She explained that Amnesty International had been specifically targeted by both the Federal Government and the Nigerian military for its laser-sharp reports, which she said had continued to expose governmental ills.

She added, “During the #EndSARS protest, there were various attempts at demeaning us, calling us all kinds of names, like supporters of Boko Haram. But we stood still because we realised that the work we are doing is very important. This has come at a very great cost to myself and colleagues who do the tireless work. We are less than 20, covering the entire country and you can imagine the amount of work and the pressure that we go through in covering several human rights situations as they occur.

“We do this with the conviction that it is about humanity. But it is within the confines and the rules and regulations of an international organisation like Amnesty International, which is present in many countries. At times, it may not be very clear to people, but we do it with the recognition that the work we do is that everyone gets a fair chance, and that we also get a fair chance.”

In the investigative report published by The ICIR, the Executive Director, Citizens Advocacy for Social and Economic Rights, expressed disappointment at the state of human rights observation and enforcement in Nigeria and blamed Ojigho’s management style at AIN.

A screenshot of the public statement by AIN that was almost revoked.
A screenshot of the public statement by AIN that was almost revoked.

“It is more worrisome to me that the Director of Amnesty International, Nigeria, Osai Ojigho, is more eager to find justifications for neither responding nor interfering in the grave but trending human rights issues of serious national concerns in Nigeria, on the grounds that such issues are outside the set thematic areas of Amnesty International for 2018,” he wrote in a letter.

Similarly, human rights activist, Omoyele Sowore, in a tweet, asked Amnesty International to close down its Nigerian office for hobnobbing with what he called the country’s prime violator of human rights, the Department of State Services (DSS).

“After taking over @AmnestyNigeria and with its cells filled with innocent victims, Nigeria’s prime violator of human rights, the DSS, seeks better relationship with CSOs (civil society organisations). @amnesty ought to close down its Nigerian office at this point. #WeCantContinueLikeThis,” his tweet read.

At the same panel discussion, a Deputy Director at Socio-Economic Rights and Accountability Project, (SERAP), Kolawole Oluwadare, revealed that the organisation had 37 lawsuits against different tiers of government.




     

     

    Oluwadare revealed that the Attorney General of the Federation (AGF) was empowered by section 174 of Nigeria’s constitution power to discontinue at any stage the judgment to be delivered regarding any criminal proceedings in the public interest.

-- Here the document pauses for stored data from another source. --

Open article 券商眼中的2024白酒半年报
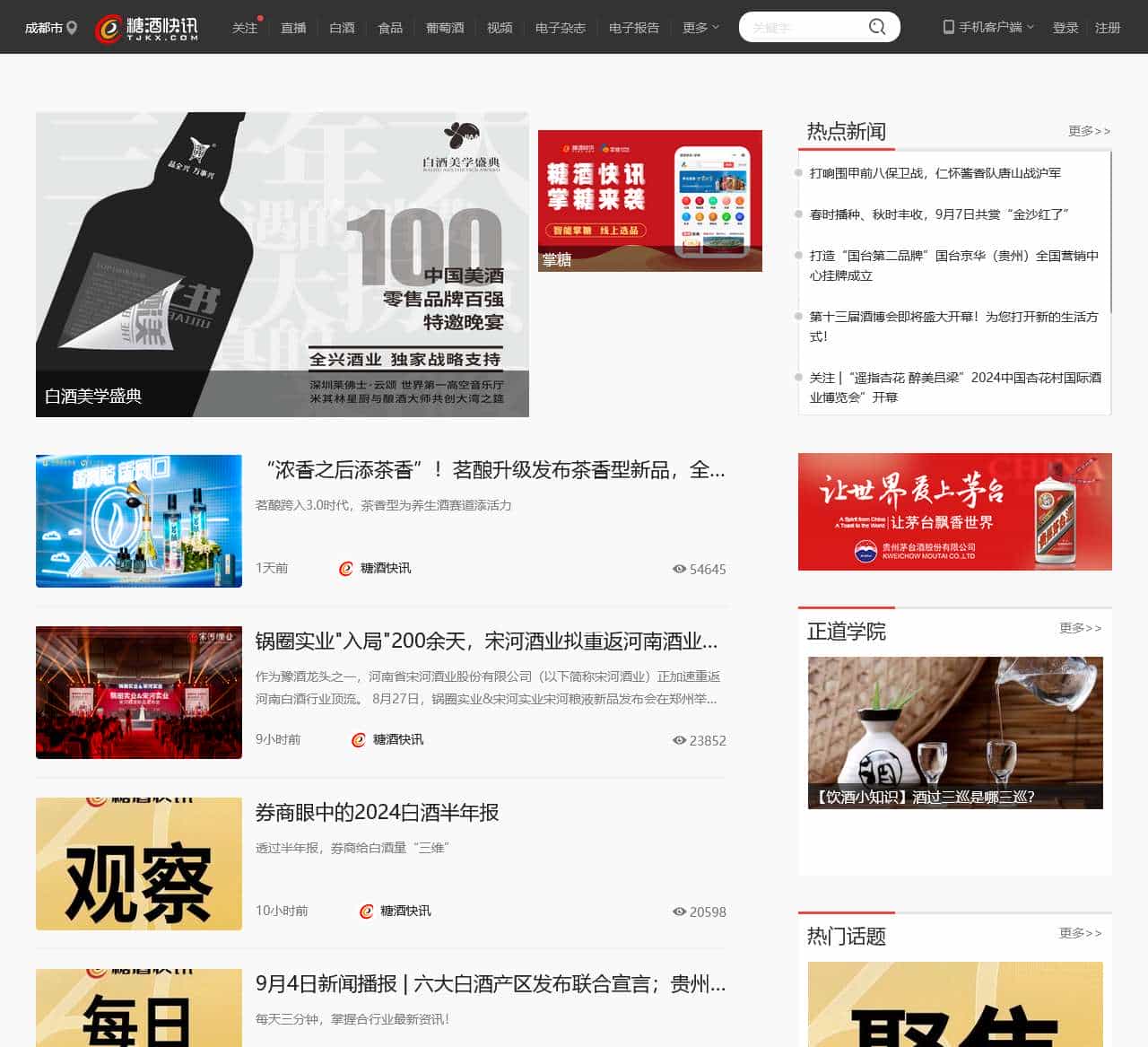 [377, 812]
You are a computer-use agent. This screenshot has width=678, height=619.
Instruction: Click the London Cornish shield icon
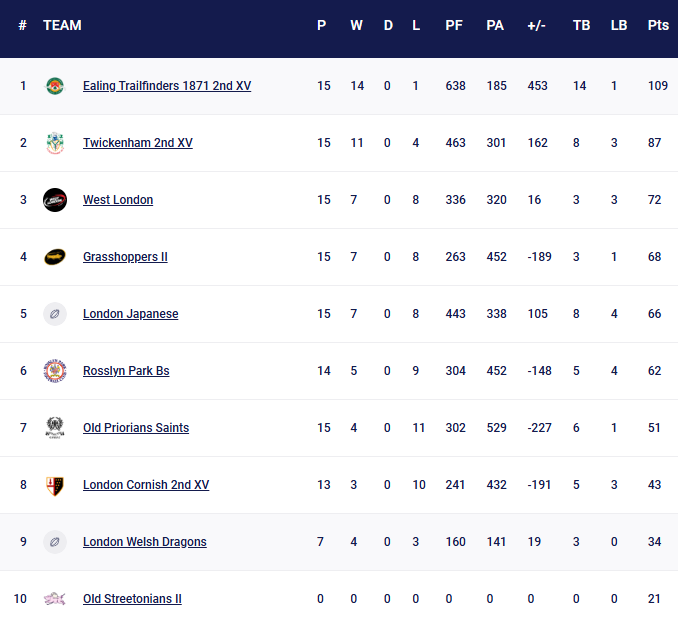pyautogui.click(x=55, y=485)
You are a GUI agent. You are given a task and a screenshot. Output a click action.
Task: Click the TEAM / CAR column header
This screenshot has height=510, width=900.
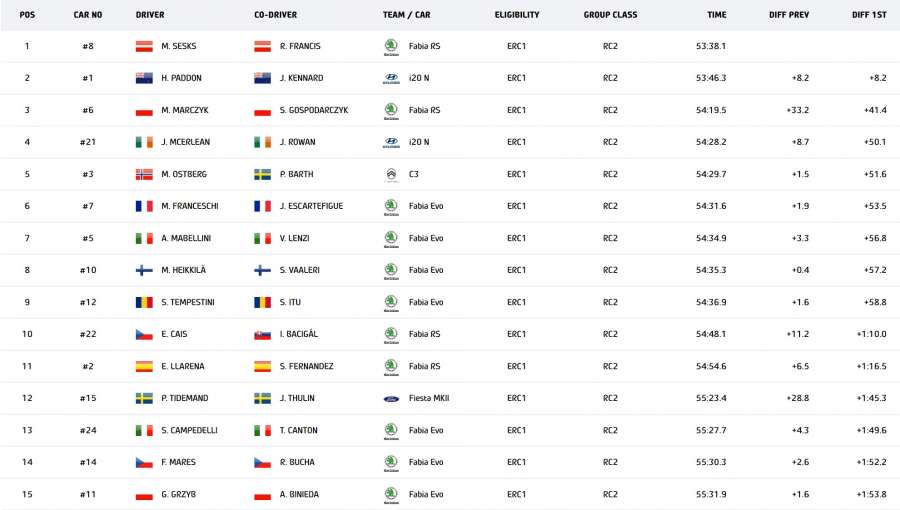[407, 15]
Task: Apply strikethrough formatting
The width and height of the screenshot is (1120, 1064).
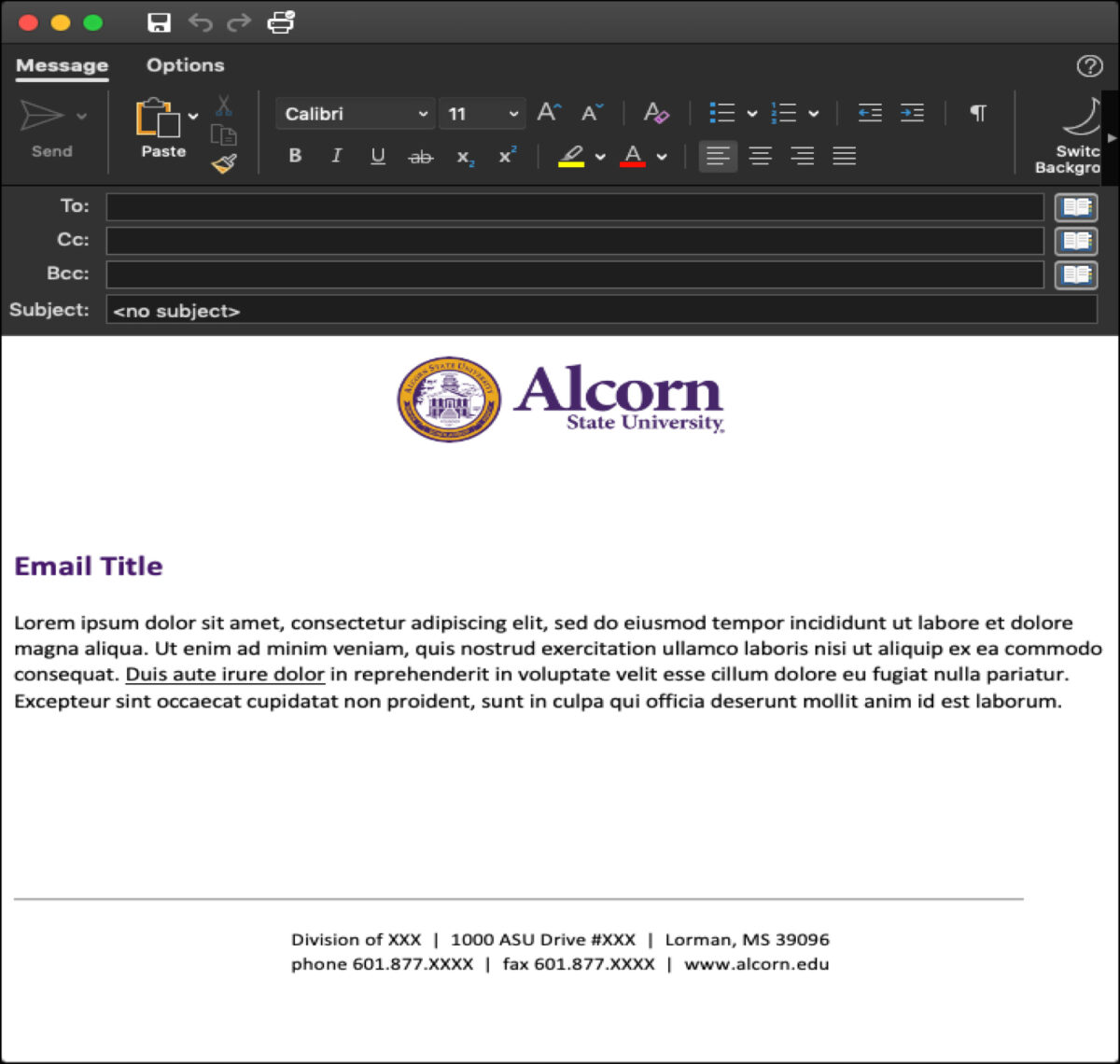Action: (x=421, y=156)
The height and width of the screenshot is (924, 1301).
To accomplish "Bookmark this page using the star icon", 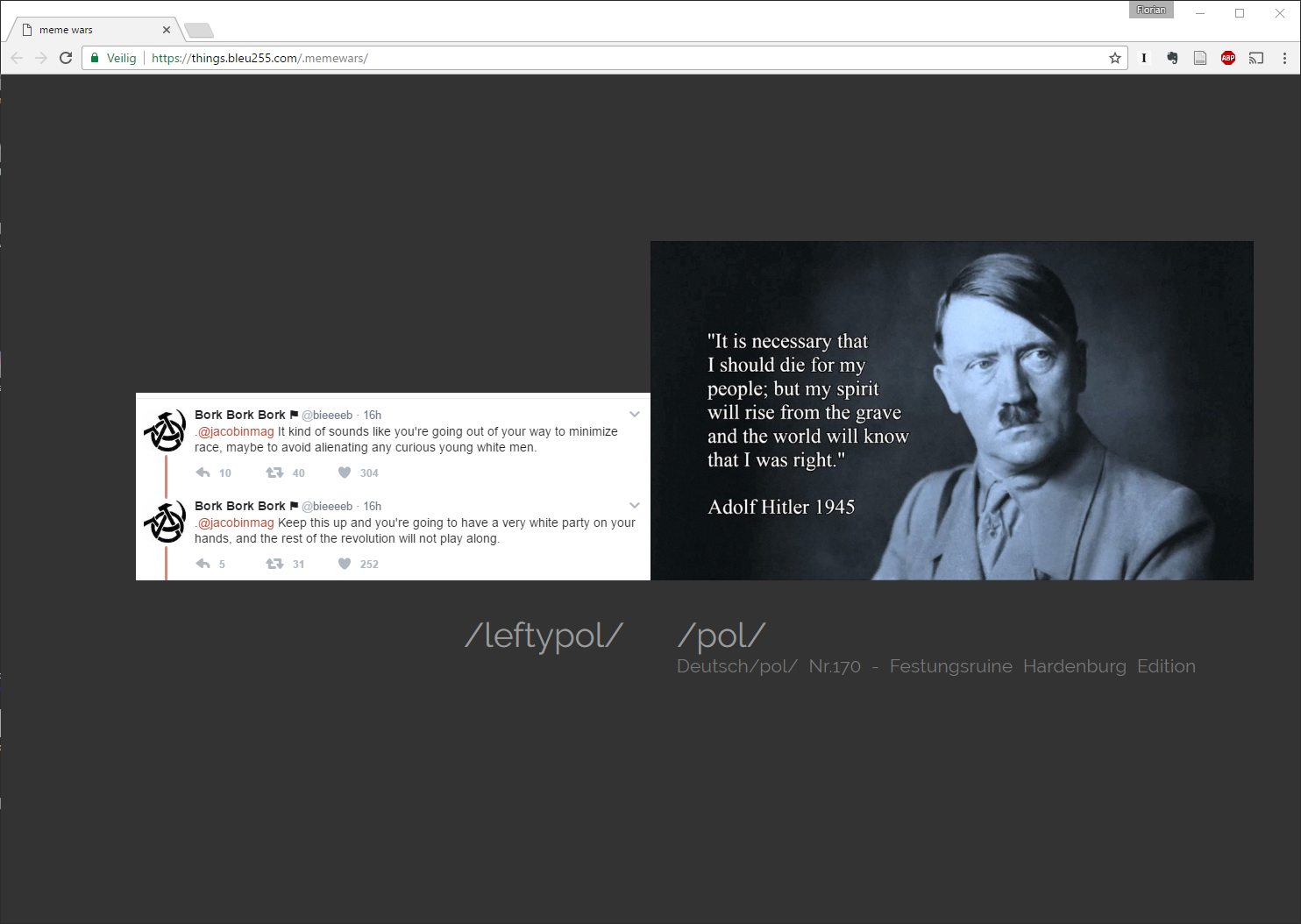I will (x=1115, y=58).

    He said, “You may not know what that means until it is done to you. That means that if the judgment is tomorrow for any criminal case that has gone on for 10 years, the AGF can come up today, take up their case, discontinue it and no one can challenge him. Lawyers have tried to challenge what public interest means, though the constitution says he can exercise that power in public interest. That is how powerful strategic litigation is, and that is what SERAP does.

    “Twitter ban, for example, we were able to get an injunction from the Economic Community of West African States (ECOWAS) court that stopped the Federal Government. If you remember, the Attorney General came out to say anyone found using Virtual Private Networks (VPNs) would be arrested. While we were challenging the ban for being unlawful, you said anyone that uses VPN to access Twitter would be jailed. The court granted an interim injunction stopping the AGF from going on with his agenda. This is why it is called strategic litigation – to challenge vital areas of law.”

    He noted that the cases against the government were still too few. However, he stressed the importance of making use of the judiciary to determine rights between individuals, arms and tiers of government, and between government and the citizens to get justice.